# [Exercise details]
Show each line from the records below in which the word "under" occurs.

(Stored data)
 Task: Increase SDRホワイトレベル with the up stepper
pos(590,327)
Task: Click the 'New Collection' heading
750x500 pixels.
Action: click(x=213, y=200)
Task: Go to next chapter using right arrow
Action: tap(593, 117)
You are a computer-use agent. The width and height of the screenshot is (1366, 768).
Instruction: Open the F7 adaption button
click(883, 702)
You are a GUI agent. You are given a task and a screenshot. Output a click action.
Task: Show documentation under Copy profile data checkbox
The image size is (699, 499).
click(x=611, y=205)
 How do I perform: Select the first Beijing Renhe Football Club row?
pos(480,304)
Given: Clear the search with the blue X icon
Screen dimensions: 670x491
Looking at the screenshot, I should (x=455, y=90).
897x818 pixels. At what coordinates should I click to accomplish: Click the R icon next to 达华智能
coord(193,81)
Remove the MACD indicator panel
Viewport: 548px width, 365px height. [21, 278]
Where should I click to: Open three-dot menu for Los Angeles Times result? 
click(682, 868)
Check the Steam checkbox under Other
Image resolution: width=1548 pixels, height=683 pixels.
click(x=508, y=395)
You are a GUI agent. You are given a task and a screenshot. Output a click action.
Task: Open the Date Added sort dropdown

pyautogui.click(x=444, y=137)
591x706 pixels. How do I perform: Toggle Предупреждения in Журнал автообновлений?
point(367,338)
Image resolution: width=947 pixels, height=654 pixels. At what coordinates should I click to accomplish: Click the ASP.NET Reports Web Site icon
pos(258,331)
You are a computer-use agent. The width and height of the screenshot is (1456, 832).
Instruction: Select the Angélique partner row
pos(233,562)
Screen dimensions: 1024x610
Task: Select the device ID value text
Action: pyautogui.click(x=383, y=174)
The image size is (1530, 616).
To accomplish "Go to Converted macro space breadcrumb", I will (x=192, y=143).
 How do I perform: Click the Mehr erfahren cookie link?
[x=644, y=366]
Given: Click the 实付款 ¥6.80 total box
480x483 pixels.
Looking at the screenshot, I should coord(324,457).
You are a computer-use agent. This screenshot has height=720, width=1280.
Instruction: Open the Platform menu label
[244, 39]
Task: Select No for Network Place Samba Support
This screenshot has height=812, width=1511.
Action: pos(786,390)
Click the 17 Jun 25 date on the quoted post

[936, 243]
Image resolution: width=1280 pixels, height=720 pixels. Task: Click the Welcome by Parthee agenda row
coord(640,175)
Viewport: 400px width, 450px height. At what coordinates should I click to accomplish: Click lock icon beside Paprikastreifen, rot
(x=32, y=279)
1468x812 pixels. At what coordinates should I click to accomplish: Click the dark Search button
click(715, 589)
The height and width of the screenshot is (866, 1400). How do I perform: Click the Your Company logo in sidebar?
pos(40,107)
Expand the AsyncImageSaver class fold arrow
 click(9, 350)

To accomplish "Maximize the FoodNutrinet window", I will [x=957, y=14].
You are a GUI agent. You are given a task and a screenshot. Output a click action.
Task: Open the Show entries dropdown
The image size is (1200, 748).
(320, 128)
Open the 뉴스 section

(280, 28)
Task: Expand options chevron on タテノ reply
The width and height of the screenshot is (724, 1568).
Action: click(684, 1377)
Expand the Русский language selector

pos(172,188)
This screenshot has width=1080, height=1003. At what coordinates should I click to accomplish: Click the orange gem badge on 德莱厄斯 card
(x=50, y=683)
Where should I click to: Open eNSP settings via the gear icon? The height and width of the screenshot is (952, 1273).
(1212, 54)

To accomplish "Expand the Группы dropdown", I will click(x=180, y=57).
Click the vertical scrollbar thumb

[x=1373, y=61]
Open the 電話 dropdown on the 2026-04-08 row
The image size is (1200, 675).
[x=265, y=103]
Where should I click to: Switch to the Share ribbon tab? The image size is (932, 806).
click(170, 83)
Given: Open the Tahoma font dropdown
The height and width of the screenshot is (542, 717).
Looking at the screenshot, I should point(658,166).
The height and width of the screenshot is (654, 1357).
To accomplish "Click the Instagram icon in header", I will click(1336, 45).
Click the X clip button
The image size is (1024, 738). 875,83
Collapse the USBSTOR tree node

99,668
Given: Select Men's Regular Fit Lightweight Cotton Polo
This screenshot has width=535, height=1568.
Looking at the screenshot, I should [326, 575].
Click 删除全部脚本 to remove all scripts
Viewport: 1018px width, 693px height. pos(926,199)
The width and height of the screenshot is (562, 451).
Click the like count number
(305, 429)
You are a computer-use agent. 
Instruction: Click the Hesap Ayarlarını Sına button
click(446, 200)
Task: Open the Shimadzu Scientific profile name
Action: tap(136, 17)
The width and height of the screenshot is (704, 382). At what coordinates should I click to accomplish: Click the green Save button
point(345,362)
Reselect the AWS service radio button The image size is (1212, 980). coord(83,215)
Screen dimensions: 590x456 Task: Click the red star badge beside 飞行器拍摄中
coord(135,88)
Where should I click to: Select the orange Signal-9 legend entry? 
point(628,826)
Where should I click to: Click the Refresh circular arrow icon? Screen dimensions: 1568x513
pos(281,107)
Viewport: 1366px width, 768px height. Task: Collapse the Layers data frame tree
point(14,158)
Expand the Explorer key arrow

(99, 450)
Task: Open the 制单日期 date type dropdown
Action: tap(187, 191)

# [Answer for the task]
Task: Show documentation under Copy profile data checkbox
Check the Steam checkbox under Other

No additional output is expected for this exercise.